Benefits are any perks offered to employees in addition to salary. The most common benefits are medical, disability, and life insurance; retirement benefits; paid time off; and fringe benefits.
Benefits can be quite valuable. Medical insurance alone can cost several hundred dollars a month. That’s why it’s important to consider benefits as part of your total compensation. Make sure you understand which ones you will receive.
Medical Insurance
Medical insurance covers the costs of physician and surgeon fees, hospital rooms, and prescription drugs. Dental and optical care might be offered as part of an overall benefits package. It may be offered as separate pieces or not covered at all. Coverage can sometimes include the employee’s family (dependents).
Employers usually pay all or part of the premium for employee medical insurance. Often employees pay a percentage of the monthly cost. The cost of insurance through an employer.
Disability Insurance
Disability insurance replaces all or part of the income that is lost when a worker is unable to perform their job because of illness or injury. This benefit is not commonly offered. There are two main types of disability insurance:
–Short-term disability insurance begins right away or within a few weeks of an accident, illness, or some other disability. For example, someone hurt in a car accident would be offered a few paid weeks to recover.

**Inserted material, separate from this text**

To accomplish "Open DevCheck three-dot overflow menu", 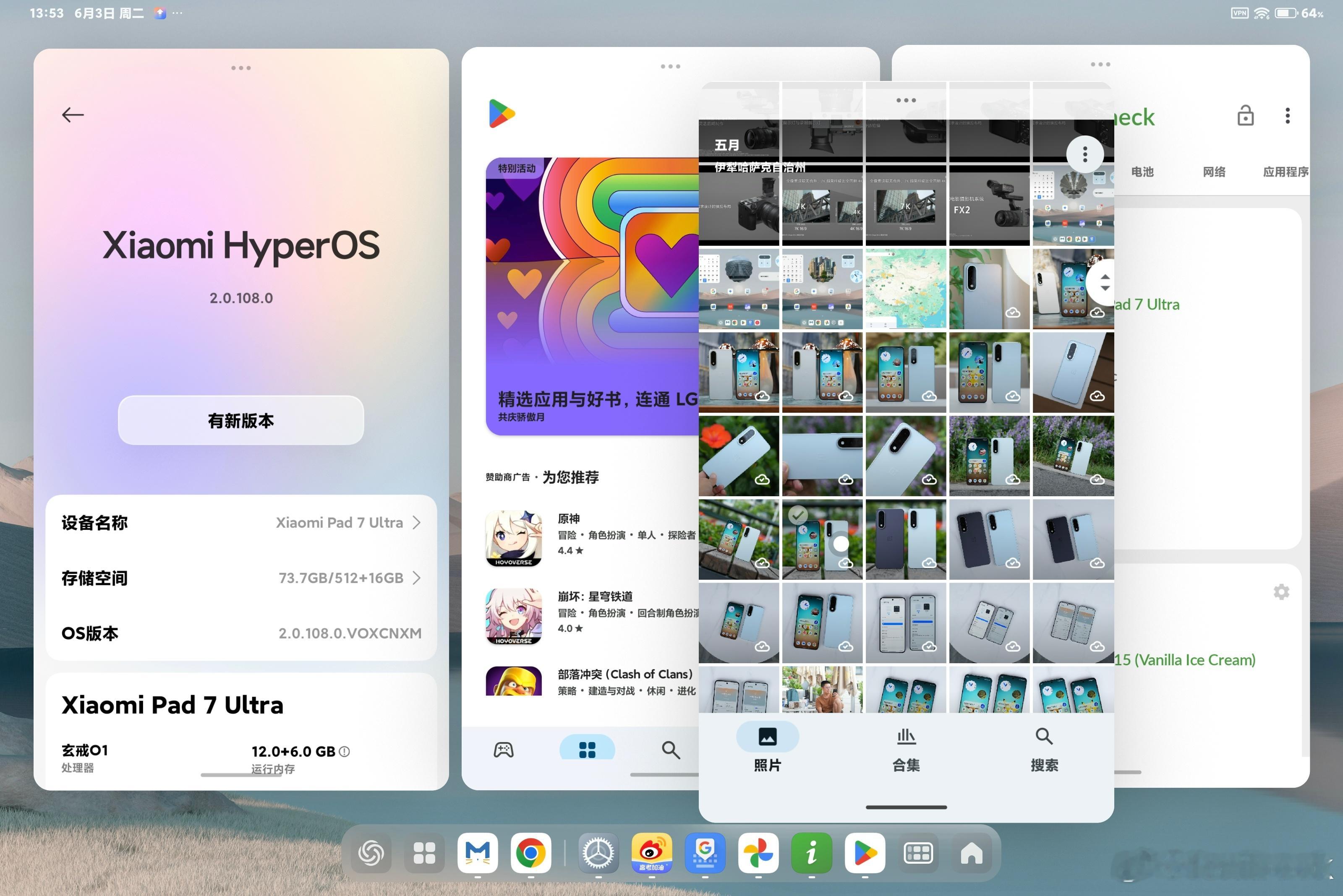I will [1288, 116].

–Long-term disability insurance provides benefits to an employee when a long-term or permanent illness, injury, or disability leaves the individual unable to perform his or her job. For example, an employee with spinal injuries could be entitled to long-term disability benefits until retirement age.
Life Insurance
Life insurance protects your family in case you die. Benefits are paid all at once to the beneficiaries of the policy — usually a spouse or children.

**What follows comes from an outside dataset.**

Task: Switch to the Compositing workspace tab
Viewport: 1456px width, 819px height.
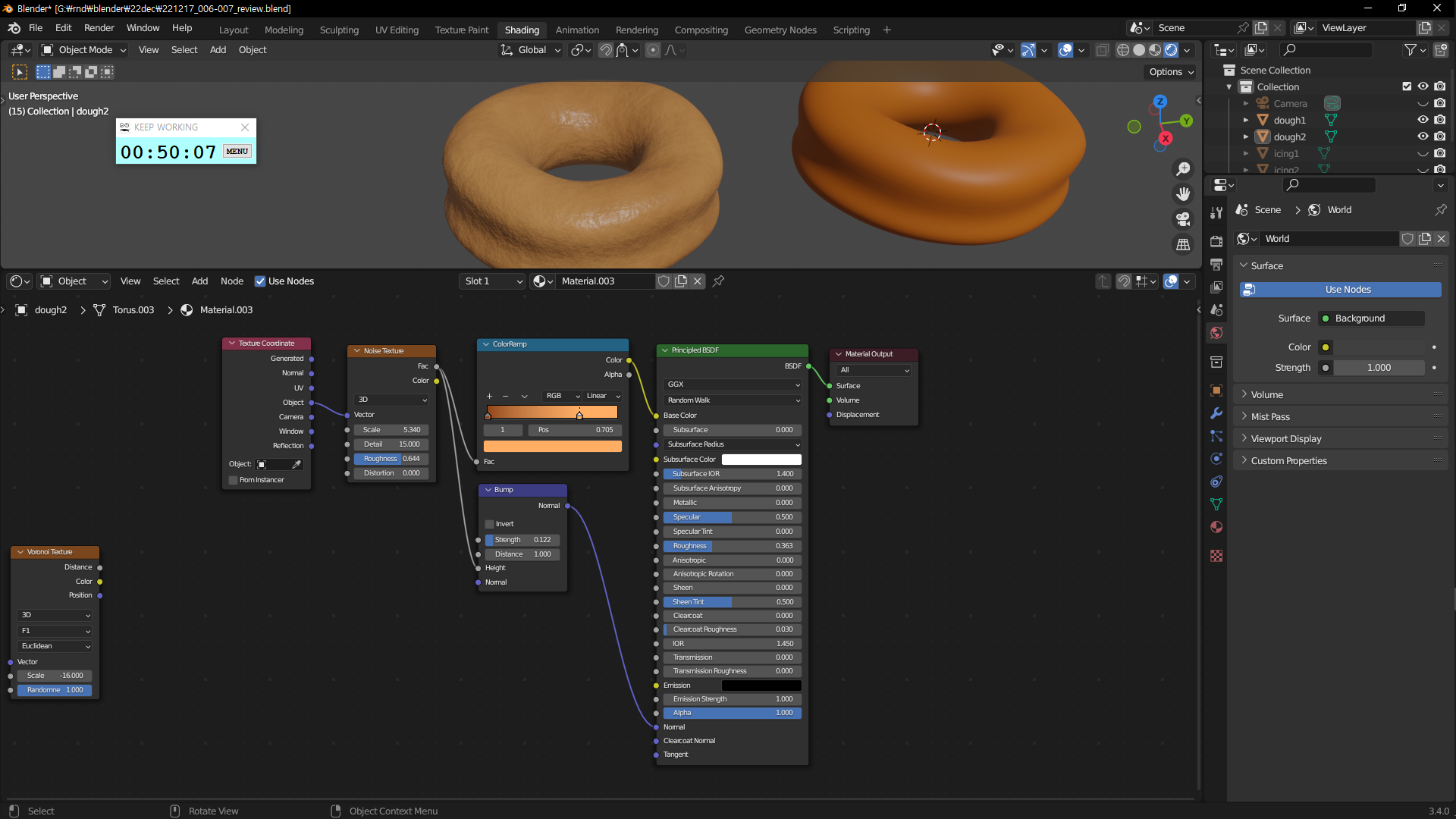Action: 701,30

You can get life insurance through an employer if they sponsor a group plan. Company-sponsored life insurance plans are standard for almost all full-time workers in medium and large firms across the country. You can also buy it privately, but this is usually more expensive.
Retirement Benefits
Retirement benefits are funds set aside to provide people with an income or pension when they end their careers. Retirement plans fit into two general categories:
–In defined benefit plans (sometimes called pension plans), the benefit amount is pre-determined based on salary and the years of service. In these plans, the employer bears the risk of the investment.

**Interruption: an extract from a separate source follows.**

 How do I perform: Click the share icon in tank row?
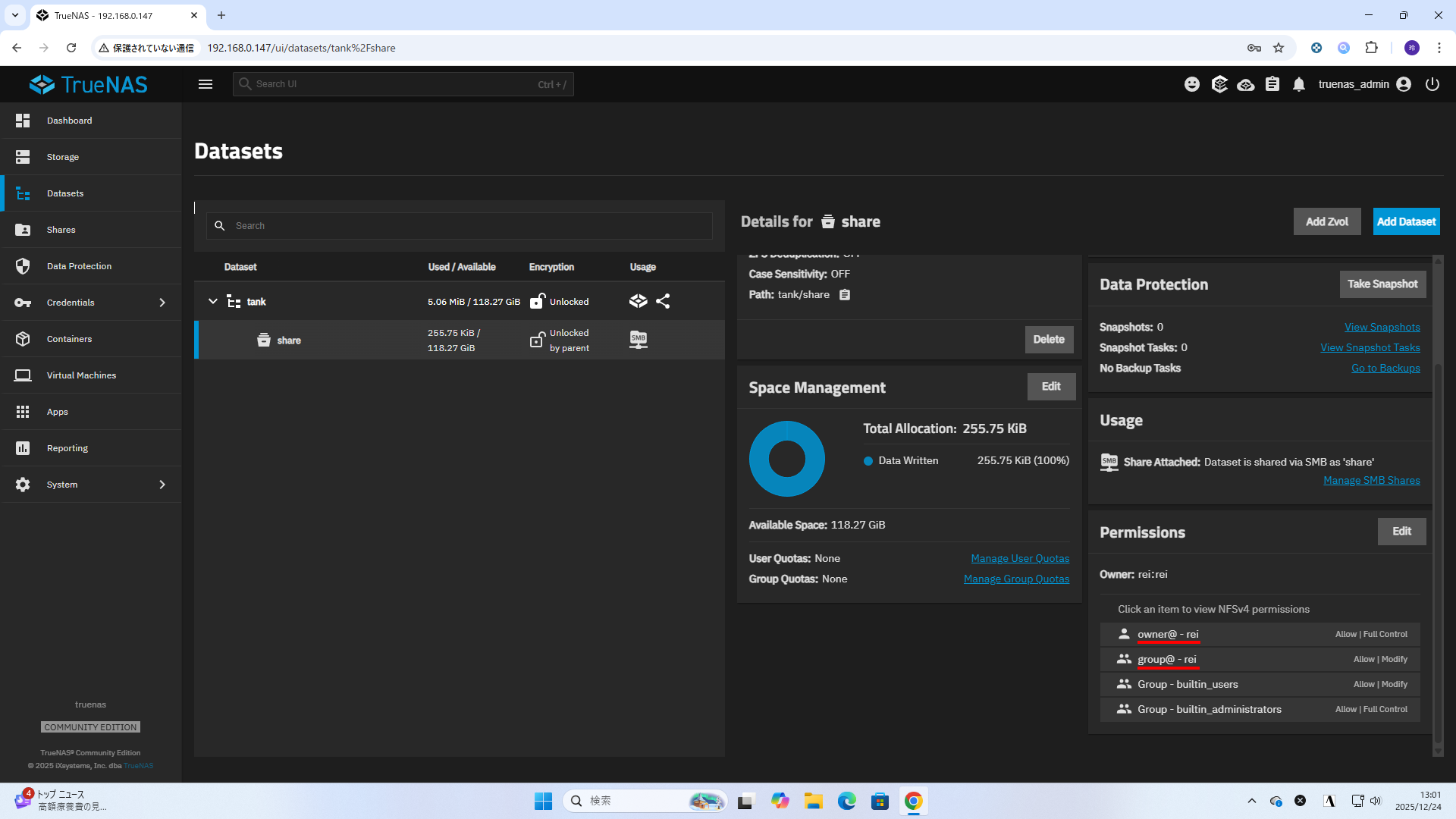pyautogui.click(x=663, y=301)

–In defined contribution plans (such as a 401k plan), employer or employee contributions are specified, but the benefit amount is usually tied to investment returns, which are not guaranteed.
Domestic Partner Benefits
Some employers offer benefits to unmarried domestic partners, while others do not. Requirements to qualify vary from simply signing a form to showing proof of domestic partnership or financial interdependence.
A common domestic-partner benefit is access to family health insurance, but that benefit is considered taxable income by the federal government.
Paid Time Off
Paid time off (also referred to as PTO) is earned by employees while they work. The three common types of paid time off are holidays, sick leave, and vacation leave.
Most employees earn these as separate benefits. About 10 percent of Minnesota employers offer consolidated PTO. This combines sick leave and vacation into one account for the employee to use as needed.
Fringe Benefits
Fringe benefits are a variety of non-cash payments are used to attract and retain talented employees. They may include tuition assistance, flexible medical or child-care spending accounts (pre-tax accounts to pay qualified expenses), other child-care benefits, and non-production bonuses (bonuses not tied to performance).
Tuition reimbursement can be an especially important benefit if you plan to take classes in your personal time. This can be a great way to advance in your career. Most firms offering tuition assistance require that courses are related to job duties.